**Data excerpts:**
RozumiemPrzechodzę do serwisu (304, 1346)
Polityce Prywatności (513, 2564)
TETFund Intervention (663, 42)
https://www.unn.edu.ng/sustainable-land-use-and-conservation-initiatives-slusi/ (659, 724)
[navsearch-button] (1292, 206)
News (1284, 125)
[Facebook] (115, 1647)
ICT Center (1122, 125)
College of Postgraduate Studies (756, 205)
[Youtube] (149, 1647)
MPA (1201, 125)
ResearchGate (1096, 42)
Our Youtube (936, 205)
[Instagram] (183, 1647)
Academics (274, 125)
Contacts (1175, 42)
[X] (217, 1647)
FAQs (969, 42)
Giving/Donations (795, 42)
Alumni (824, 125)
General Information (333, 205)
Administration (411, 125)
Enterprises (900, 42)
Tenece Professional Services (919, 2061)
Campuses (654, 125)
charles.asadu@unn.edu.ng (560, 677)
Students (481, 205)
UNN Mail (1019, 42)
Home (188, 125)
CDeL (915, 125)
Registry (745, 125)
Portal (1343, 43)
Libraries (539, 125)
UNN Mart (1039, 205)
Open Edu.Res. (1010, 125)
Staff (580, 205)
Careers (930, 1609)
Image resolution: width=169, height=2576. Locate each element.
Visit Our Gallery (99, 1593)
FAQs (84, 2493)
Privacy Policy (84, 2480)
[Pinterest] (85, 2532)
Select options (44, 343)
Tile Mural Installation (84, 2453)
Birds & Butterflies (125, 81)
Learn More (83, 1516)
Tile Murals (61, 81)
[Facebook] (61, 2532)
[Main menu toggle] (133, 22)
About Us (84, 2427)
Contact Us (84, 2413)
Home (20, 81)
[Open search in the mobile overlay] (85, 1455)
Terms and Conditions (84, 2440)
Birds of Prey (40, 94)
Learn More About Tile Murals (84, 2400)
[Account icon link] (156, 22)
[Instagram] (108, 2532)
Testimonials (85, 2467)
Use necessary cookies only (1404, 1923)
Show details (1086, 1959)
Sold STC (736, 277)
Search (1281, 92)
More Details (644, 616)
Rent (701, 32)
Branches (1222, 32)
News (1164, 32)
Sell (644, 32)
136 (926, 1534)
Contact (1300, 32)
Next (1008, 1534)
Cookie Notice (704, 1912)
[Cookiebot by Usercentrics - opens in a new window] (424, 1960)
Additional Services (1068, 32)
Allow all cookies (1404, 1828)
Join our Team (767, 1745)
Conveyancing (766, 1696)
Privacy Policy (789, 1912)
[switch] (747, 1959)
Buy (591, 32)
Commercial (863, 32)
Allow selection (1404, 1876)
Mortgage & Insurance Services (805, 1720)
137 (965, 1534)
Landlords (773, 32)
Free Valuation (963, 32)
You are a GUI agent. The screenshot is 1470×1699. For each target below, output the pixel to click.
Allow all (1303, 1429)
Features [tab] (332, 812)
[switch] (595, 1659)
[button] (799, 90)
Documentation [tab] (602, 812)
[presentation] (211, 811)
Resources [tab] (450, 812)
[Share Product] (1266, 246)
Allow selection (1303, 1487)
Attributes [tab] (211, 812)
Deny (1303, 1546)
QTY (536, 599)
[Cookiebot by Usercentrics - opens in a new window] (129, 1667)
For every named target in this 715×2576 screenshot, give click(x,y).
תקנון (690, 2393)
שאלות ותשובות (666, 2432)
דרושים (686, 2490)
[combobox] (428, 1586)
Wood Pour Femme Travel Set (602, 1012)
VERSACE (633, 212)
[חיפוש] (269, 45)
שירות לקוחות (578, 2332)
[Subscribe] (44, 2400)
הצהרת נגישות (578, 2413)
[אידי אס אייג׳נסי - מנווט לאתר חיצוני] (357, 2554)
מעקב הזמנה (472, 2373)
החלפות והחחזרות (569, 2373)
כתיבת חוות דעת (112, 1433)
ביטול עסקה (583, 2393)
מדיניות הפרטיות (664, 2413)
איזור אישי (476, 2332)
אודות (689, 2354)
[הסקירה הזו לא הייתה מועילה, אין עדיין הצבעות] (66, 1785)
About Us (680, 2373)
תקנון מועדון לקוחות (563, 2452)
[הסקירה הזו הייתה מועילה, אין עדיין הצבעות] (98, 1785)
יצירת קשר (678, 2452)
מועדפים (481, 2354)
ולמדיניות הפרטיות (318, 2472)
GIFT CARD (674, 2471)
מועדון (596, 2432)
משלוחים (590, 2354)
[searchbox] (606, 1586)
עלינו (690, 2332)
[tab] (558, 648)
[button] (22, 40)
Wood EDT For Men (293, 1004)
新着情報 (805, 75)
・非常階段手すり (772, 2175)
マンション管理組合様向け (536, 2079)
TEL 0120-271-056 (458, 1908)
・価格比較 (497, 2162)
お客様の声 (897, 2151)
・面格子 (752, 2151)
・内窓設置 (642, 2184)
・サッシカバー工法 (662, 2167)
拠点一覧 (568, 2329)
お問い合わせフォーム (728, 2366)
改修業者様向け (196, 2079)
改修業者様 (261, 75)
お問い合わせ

**Aim of the task:** Every line of the records above needs to be given again exactly.

**Response box:**
RozumiemPrzechodzę do serwisu (304, 1346)
Polityce Prywatności (513, 2564)
TETFund Intervention (663, 42)
https://www.unn.edu.ng/sustainable-land-use-and-conservation-initiatives-slusi/ (659, 724)
[navsearch-button] (1292, 206)
News (1284, 125)
[Facebook] (115, 1647)
ICT Center (1122, 125)
College of Postgraduate Studies (756, 205)
[Youtube] (149, 1647)
MPA (1201, 125)
ResearchGate (1096, 42)
Our Youtube (936, 205)
[Instagram] (183, 1647)
Academics (274, 125)
Contacts (1175, 42)
[X] (217, 1647)
FAQs (969, 42)
Giving/Donations (795, 42)
Alumni (824, 125)
General Information (333, 205)
Administration (411, 125)
Enterprises (900, 42)
Tenece Professional Services (919, 2061)
Campuses (654, 125)
charles.asadu@unn.edu.ng (560, 677)
Students (481, 205)
UNN Mail (1019, 42)
Home (188, 125)
CDeL (915, 125)
Registry (745, 125)
Portal (1343, 43)
Libraries (539, 125)
UNN Mart (1039, 205)
Open Edu.Res. (1010, 125)
Staff (580, 205)
Careers (930, 1609)
Image resolution: width=169, height=2576. Locate each element.
Visit Our Gallery (99, 1593)
FAQs (84, 2493)
Privacy Policy (84, 2480)
[Pinterest] (85, 2532)
Select options (44, 343)
Tile Mural Installation (84, 2453)
Birds & Butterflies (125, 81)
Learn More (83, 1516)
Tile Murals (61, 81)
[Facebook] (61, 2532)
[Main menu toggle] (133, 22)
About Us (84, 2427)
Contact Us (84, 2413)
Home (20, 81)
[Open search in the mobile overlay] (85, 1455)
Terms and Conditions (84, 2440)
Birds of Prey (40, 94)
Learn More About Tile Murals (84, 2400)
[Account icon link] (156, 22)
[Instagram] (108, 2532)
Testimonials (85, 2467)
Use necessary cookies only (1404, 1923)
Show details (1086, 1959)
Sold STC (736, 277)
Search (1281, 92)
More Details (644, 616)
Rent (701, 32)
Branches (1222, 32)
News (1164, 32)
Sell (644, 32)
136 (926, 1534)
Contact (1300, 32)
Next (1008, 1534)
Cookie Notice (704, 1912)
[Cookiebot by Usercentrics - opens in a new window] (424, 1960)
Additional Services (1068, 32)
Allow all cookies (1404, 1828)
Join our Team (767, 1745)
Conveyancing (766, 1696)
Privacy Policy (789, 1912)
[switch] (747, 1959)
Buy (591, 32)
Commercial (863, 32)
Allow selection (1404, 1876)
Mortgage & Insurance Services (805, 1720)
137 (965, 1534)
Landlords (773, 32)
Free Valuation (963, 32)
You are a GUI agent. The screenshot is 1470×1699. For each target below, output the pixel to click.
Allow all (1303, 1429)
Features [tab] (332, 812)
[switch] (595, 1659)
[button] (799, 90)
Documentation [tab] (602, 812)
[presentation] (211, 811)
Resources [tab] (450, 812)
[Share Product] (1266, 246)
Allow selection (1303, 1487)
Attributes [tab] (211, 812)
Deny (1303, 1546)
QTY (536, 599)
[Cookiebot by Usercentrics - opens in a new window] (129, 1667)
For every named target in this 715×2576 screenshot, give click(x,y).
תקנון (690, 2393)
שאלות ותשובות (666, 2432)
דרושים (686, 2490)
[combobox] (428, 1586)
Wood Pour Femme Travel Set (602, 1012)
VERSACE (633, 212)
[חיפוש] (269, 45)
שירות לקוחות (578, 2332)
[Subscribe] (44, 2400)
הצהרת נגישות (578, 2413)
[אידי אס אייג׳נסי - מנווט לאתר חיצוני] (357, 2554)
מעקב הזמנה (472, 2373)
החלפות והחחזרות (569, 2373)
כתיבת חוות דעת (112, 1433)
ביטול עסקה (583, 2393)
מדיניות הפרטיות (664, 2413)
איזור אישי (476, 2332)
אודות (689, 2354)
[הסקירה הזו לא הייתה מועילה, אין עדיין הצבעות] (66, 1785)
About Us (680, 2373)
תקנון מועדון לקוחות (563, 2452)
[הסקירה הזו הייתה מועילה, אין עדיין הצבעות] (98, 1785)
יצירת קשר (678, 2452)
מועדפים (481, 2354)
ולמדיניות הפרטיות (318, 2472)
GIFT CARD (674, 2471)
מועדון (596, 2432)
משלוחים (590, 2354)
[searchbox] (606, 1586)
עלינו (690, 2332)
[tab] (558, 648)
[button] (22, 40)
Wood EDT For Men (293, 1004)
新着情報 (805, 75)
・非常階段手すり (772, 2175)
マンション管理組合様向け (536, 2079)
TEL 0120-271-056 (458, 1908)
・価格比較 (497, 2162)
お客様の声 (897, 2151)
・面格子 (752, 2151)
・内窓設置 (642, 2184)
・サッシカバー工法 (662, 2167)
拠点一覧 (568, 2329)
お問い合わせフォーム (728, 2366)
改修業者様向け (196, 2079)
改修業者様 (261, 75)
お問い合わせ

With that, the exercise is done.